In the world of academia today, professors are constantly under scrutiny for their research findings and published work, especially in the politically polarizing field of Middle Eastern studies. Nadia Abu El-Haj, an assistant professor of anthropology at Barnard, has been attacked by fellow professors and alumni for one of her books, Facts on the Ground: Archaeological Practice and Territorial Self-Fashioning in Israeli Society, in which she states that Israeli archaeologists went out of their way to find archaeological remains that would support the long history of a Jewish state in Israel. Because professor Abu El-Haj examines sensitive and often contentious topics, the debate over her tenure has become a heated fight that blurs the line between the merit of scholarship and the implication of her ideas. Columbia must look beyond the strong feelings of non-academics and focus solely on the credibility of the professor's work and scholarship.

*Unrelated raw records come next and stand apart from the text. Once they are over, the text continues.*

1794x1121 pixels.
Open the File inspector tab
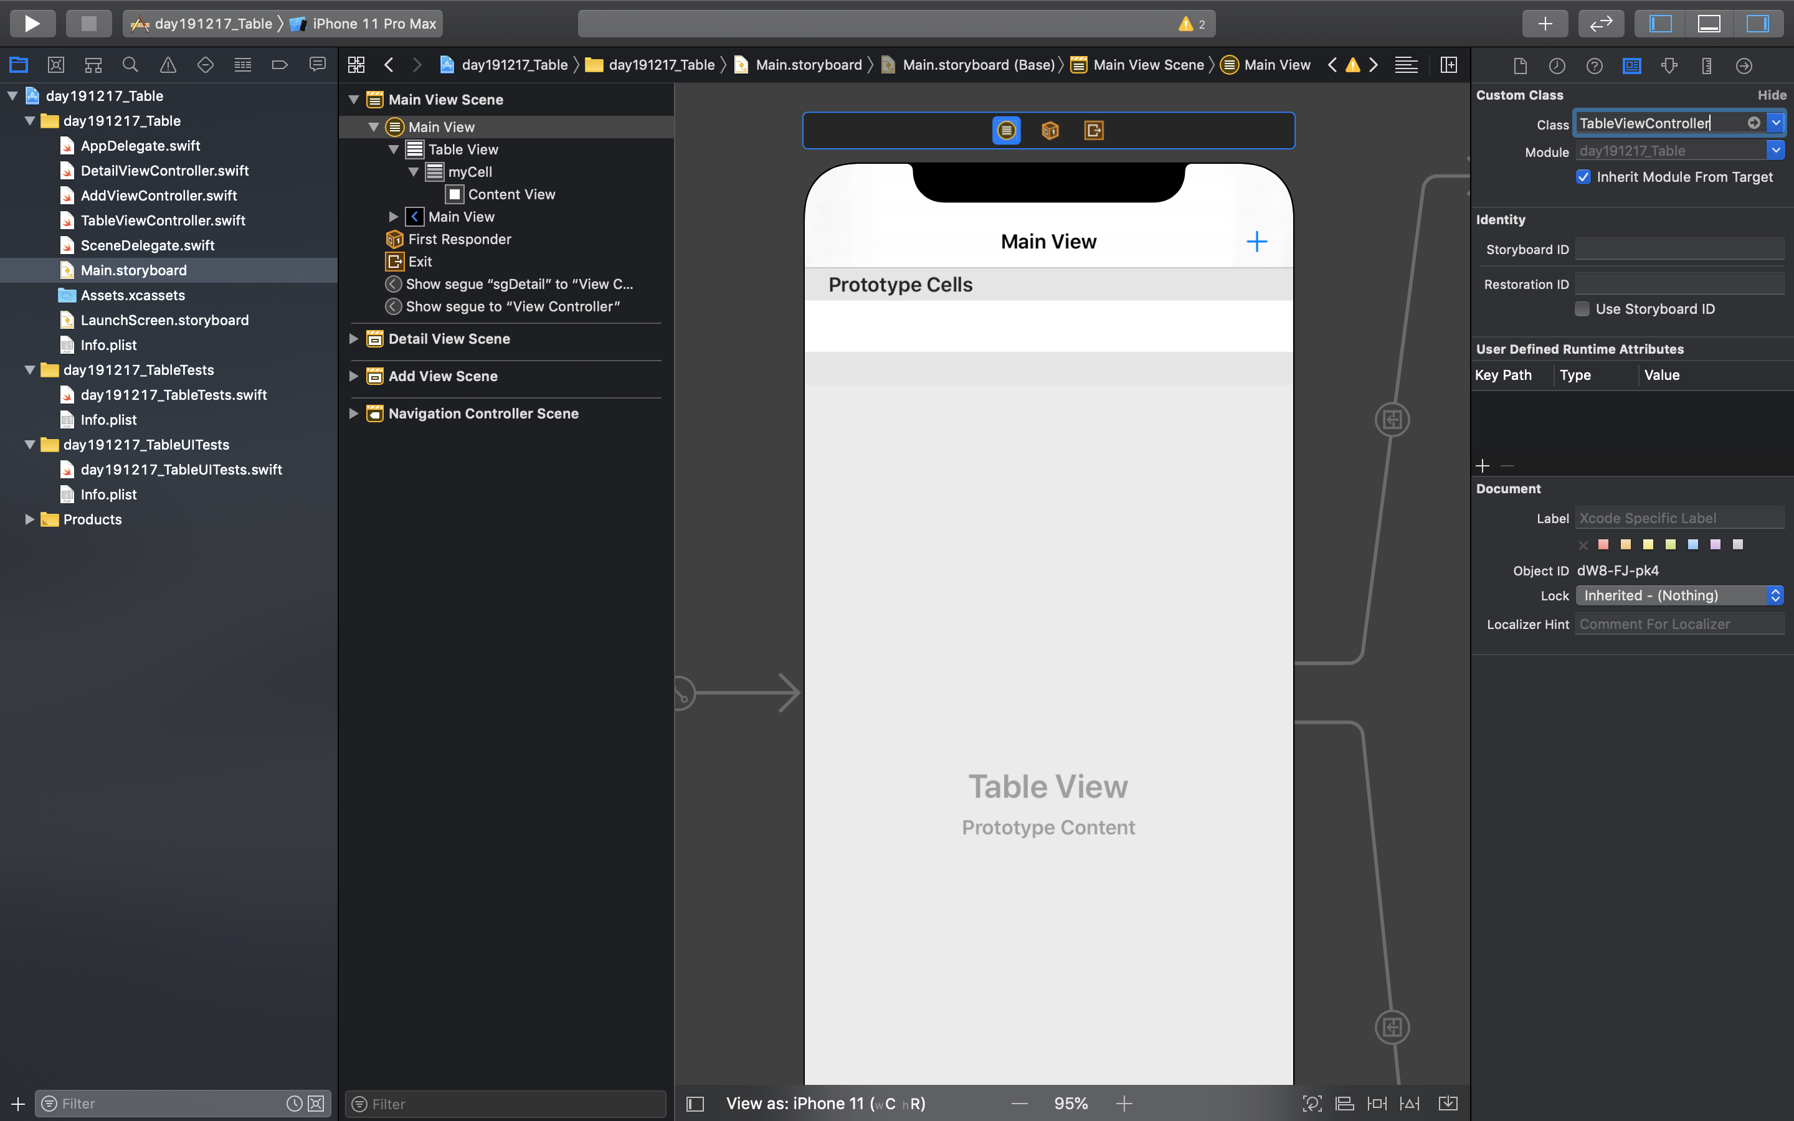[x=1520, y=65]
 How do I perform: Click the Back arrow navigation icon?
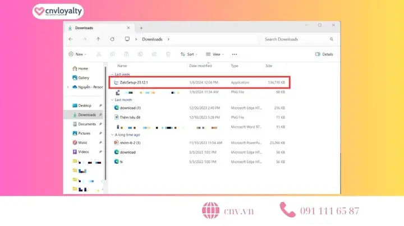(x=71, y=39)
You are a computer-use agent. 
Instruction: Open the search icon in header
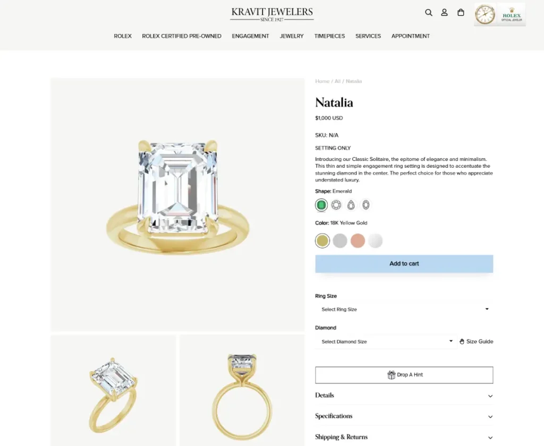[429, 13]
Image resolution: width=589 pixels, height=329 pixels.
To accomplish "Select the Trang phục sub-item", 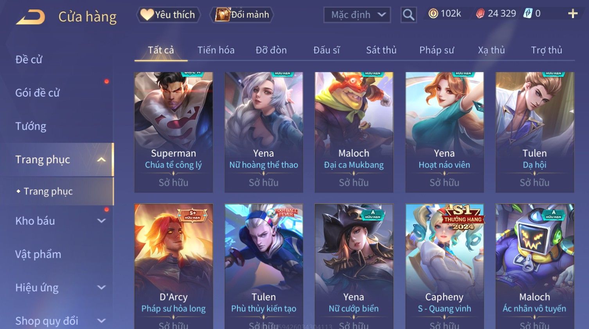I will tap(48, 191).
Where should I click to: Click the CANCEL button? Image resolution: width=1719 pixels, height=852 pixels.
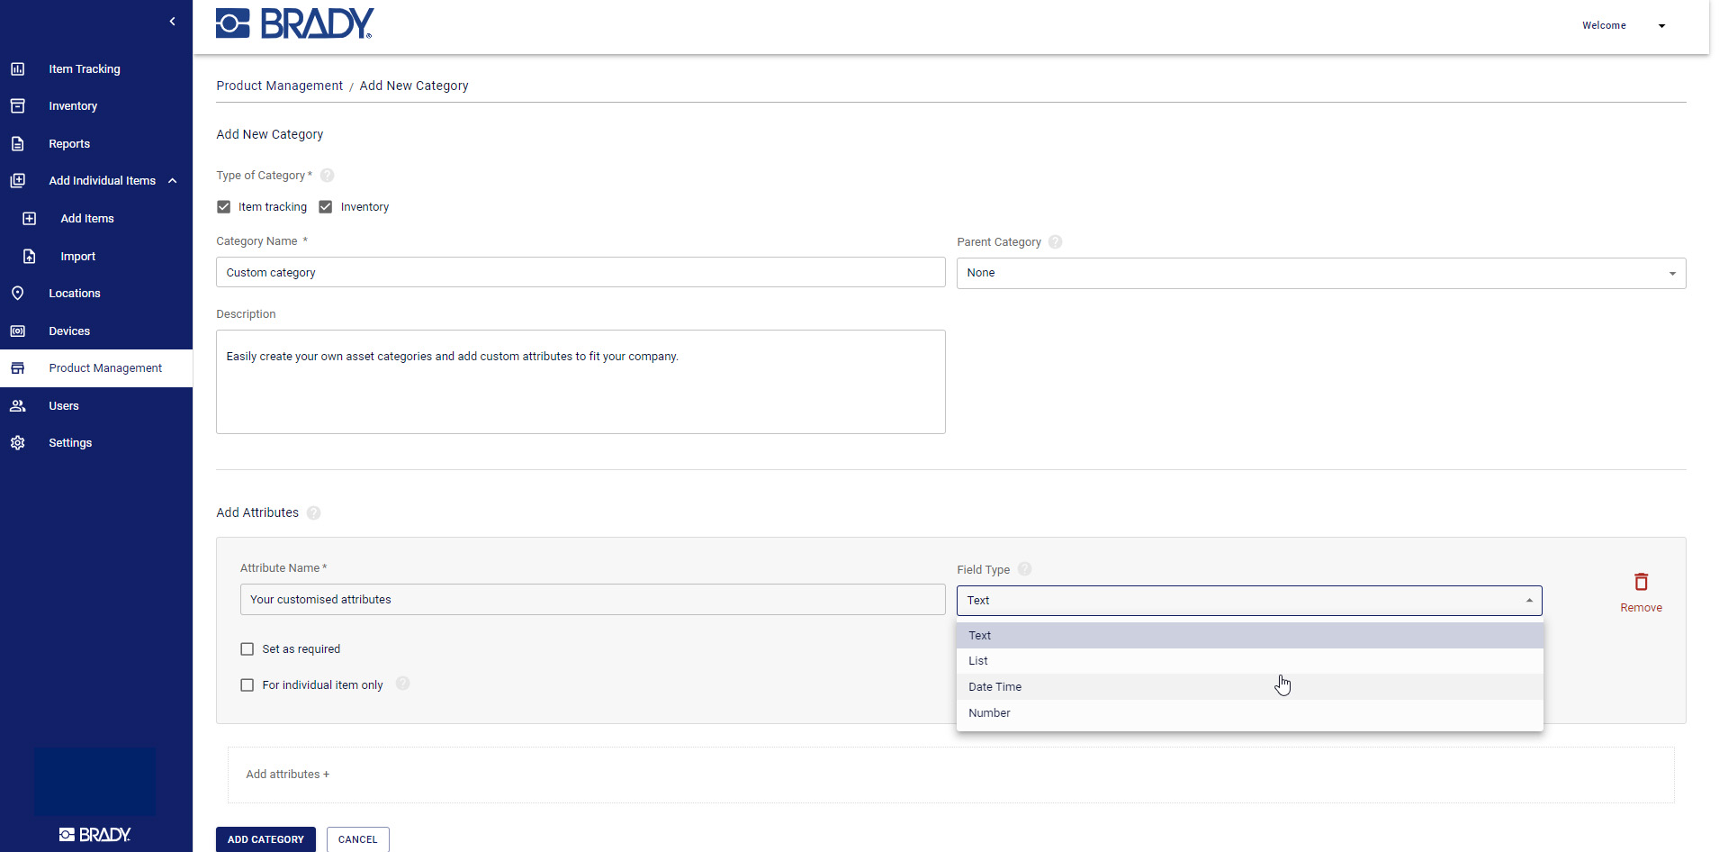pos(357,839)
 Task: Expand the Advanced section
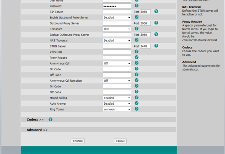[x=37, y=130]
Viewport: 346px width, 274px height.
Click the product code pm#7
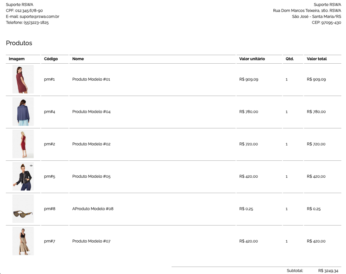50,241
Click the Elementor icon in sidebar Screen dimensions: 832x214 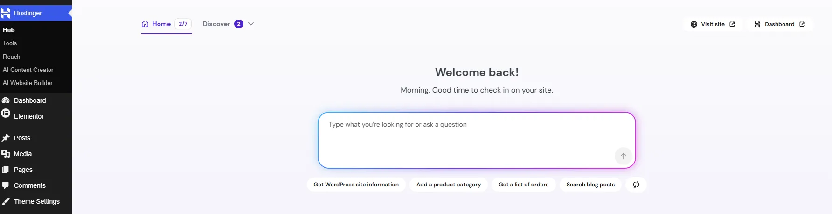tap(6, 113)
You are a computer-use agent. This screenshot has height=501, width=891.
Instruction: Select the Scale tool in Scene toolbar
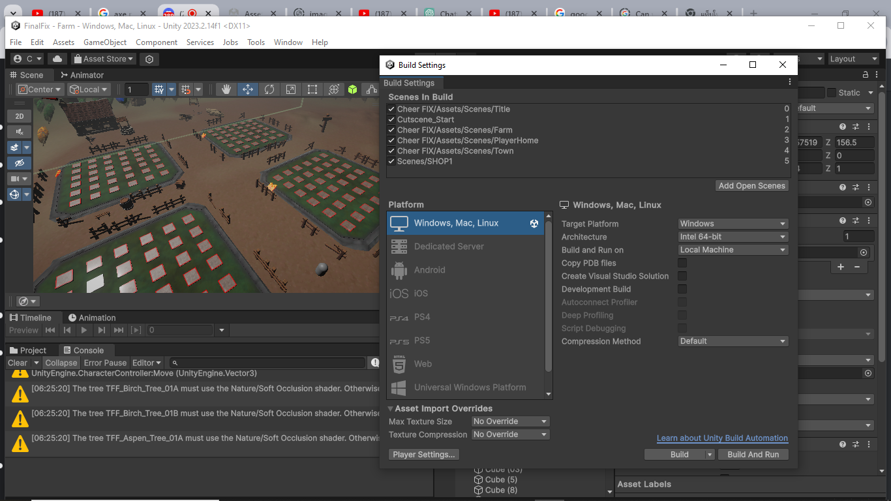[291, 89]

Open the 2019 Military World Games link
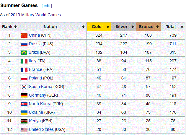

Professor Abu El-Haj is no stranger to prestigious universities. She has held, among other positions, a Fulbright Fellowship and additional fellowships at Harvard's Academy for International and Area Studies. In 2002, she was granted an award by the Middle East Studies Association for Facts on the Ground, which the awards committee called a "nuanced, nonpolemic work." Partly due to her distinguished accomplishments, professor Abu El-Haj was offered tenure at Barnard. Now, because of the close relationship between Barnard and Columbia, she must receive tenure from the department of anthropology at Columbia, and then an ad-hoc committee assembled by the administration.
Tenure is a major accomplishment and guarantees a nearly permanent position at a university. A tenured professor is able to pursue his academic work freely and independentl, and can take the initiative to pursue difficult and controversial ideas. As such, the Tenure Process Review Committee, which will decide Abu El-Haj's tenure, must consider the rigor and innovation of a professor's scholarship as its sole criteria for evaluation. Unpopular ideas deserve equal consideration from the committee. After all, a diversity of ideas is critical to the survival of a university.
At the heart of academia is the pursuit of unconventional ideas in the hopes of finding new information. Barnard President Judith Shapiro and University President Lee Bollinger have both acknowledged this and expressed their commitment to honest inquiry. They, along with all other professors, must continue to ensure that the tenure process proceeds fairly and that the scholars who decide Abu El-Haj's case are not influenced by those who seek to turn this tenure decision into a politicized campaign. Anything less than a fair tenure process will only tarnish the University's reputation as a place where academics have the freedom to explore different ideas and break new ground.